Personal information
- Native name: אדוה כהן
- National team: Israel
- Born: March 24, 1996 (age 30) Jerusalem, Israel

Sport
- Sport: Running
- College team: Iowa Central Community College and University of New Mexico

= Adva Cohen =

Israeli runner (born 1996)

Adva Cohen (אדוה כהן; born March 24, 1996) is an Israeli runner. As of 2019 she held the Israeli national records in the indoor mile, 3000 metres, and 5000 metres, and outdoor under-23 3000 metres steeplechase, 5000 metres, and half marathon.

==Biography==
Adva Cohen was born in Jerusalem, Israel. Her mother, Rika, also runs. Cohen is the youngest of three children. She attended high school at Ort Ramot. She spent two years serving in the Israel Defense Forces.

==Running career==
Cohen's first running coach was Roman Ferdman.

Cohen won the Israeli national championships in the 1500 metres with 4:24.49 in Tel Aviv, Israel, in 2017. That year she was named the Israel Athletic Association's National Track and Field Breakthrough Athlete of the Year.

She spent her freshman year of college in junior college at Iowa Central Community College, where she won nine individual NJCAA titles during the 2017–18 season. She established NJCAA records in the mile (4:42.44), the 3000 m (9:29.04), and the 5000 m (16:16.50). She was the 2017 NJCAA Cross Country individual champion, the 2017 Half Marathon individual champion, the 2017 U.S. Track & Field and Cross Country Coaches Association National Women's Athlete of the Year, the 2017 USTFCCCA Midwest Region Athlete of the Year, an NJCAA and a Coaches Association All-American in both the NJCAA Cross Country Championships and the Half Marathon, and set a new Israeli national record with her Half Marathon time of 1:20:25.

Cohen then transferred to the University of New Mexico as a sophomore, to compete with the New Mexico Lobos. She is majoring in computer science.

Cohen came in fifth in the 2018 European Athletics Championships in the 3000 metres with 9:29.74 in Berlin, Germany, in 2018. She became the sixth college student to break the 9:30 time barrier, and her time ranked her 22nd in the world and met 2020 Olympics qualifying standards.

========

Activity list:
a - In the text about Adva Cohen, who was her first running coach?
b - Write the next part of the Adva Cohen biography, picking up right after its final sentence.

Provided information:
========

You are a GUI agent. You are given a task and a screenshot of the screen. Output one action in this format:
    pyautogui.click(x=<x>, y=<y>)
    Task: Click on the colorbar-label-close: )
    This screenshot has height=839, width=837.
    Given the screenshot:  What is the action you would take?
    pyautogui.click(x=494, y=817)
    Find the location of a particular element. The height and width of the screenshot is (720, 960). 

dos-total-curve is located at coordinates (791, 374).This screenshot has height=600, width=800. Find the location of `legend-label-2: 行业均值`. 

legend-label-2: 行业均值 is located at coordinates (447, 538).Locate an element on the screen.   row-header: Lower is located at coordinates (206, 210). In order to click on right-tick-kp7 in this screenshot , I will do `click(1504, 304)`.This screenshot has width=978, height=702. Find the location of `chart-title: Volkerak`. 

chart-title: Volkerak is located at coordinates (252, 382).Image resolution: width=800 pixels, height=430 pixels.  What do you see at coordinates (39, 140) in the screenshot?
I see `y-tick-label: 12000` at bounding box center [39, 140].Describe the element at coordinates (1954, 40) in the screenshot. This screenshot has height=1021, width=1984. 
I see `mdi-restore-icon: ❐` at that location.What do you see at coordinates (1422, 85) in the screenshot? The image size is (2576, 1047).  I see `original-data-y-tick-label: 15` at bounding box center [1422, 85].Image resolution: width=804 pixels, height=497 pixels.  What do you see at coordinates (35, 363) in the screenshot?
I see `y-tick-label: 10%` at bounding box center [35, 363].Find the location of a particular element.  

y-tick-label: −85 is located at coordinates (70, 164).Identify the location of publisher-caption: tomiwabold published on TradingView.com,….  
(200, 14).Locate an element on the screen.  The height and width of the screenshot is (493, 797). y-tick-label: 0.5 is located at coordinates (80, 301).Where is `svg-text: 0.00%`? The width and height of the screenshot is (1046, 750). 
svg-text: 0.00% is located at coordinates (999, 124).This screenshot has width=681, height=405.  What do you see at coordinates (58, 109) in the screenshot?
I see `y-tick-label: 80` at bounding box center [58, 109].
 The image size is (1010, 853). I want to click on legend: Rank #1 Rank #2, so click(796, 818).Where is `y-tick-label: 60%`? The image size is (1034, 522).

========

Responses by task:
a - Roman Ferdman

b -
In 2019, she came in second in the New Mexico Classic in the 800 metres indoor in Albuquerque, New Mexico, with a time of 2:10.10. Cohen also came in third in the Mountain West Outdoor Track & Field Championship in Clovis, California, in the 1500 metres with a time of 4:22.88, and then came in third at the 2019 European Athletics Team Championships Second League, Varazdin, with a time of 4:20.96. She won the New Mexico Classic in Albuquerque in the mile with a time of 4:45.98, and came in second in the New Mexico Team Invitational in Albuquerque in the mile with a time of 4:47.90. She came in second in the Bryan Clay Invitational in Azusa, California in the 5000 metres with a time of 15:31.01. She won the 2000 metres steeplechase at the Don Kirby Tailwind Open in Albuquerque with a time of 6:36.41. She won the 3000 metres steeplechase at the Israel Jump Meet in Jerusalem, Israel, with a time of 10:00.11, and came in second in it at both the Payton Jordan Invitational in Palo Alto, California, with a time of 9:45.71, and the NCAA West Preliminary Round in Sacramento, California, with a time of 9:44.41.

As of May 2019 she held the Israeli national records in the indoor mile, 3K, and 5K, outdoor under-23 3,000-meter steeplechase, 5,000 meters, and half marathon.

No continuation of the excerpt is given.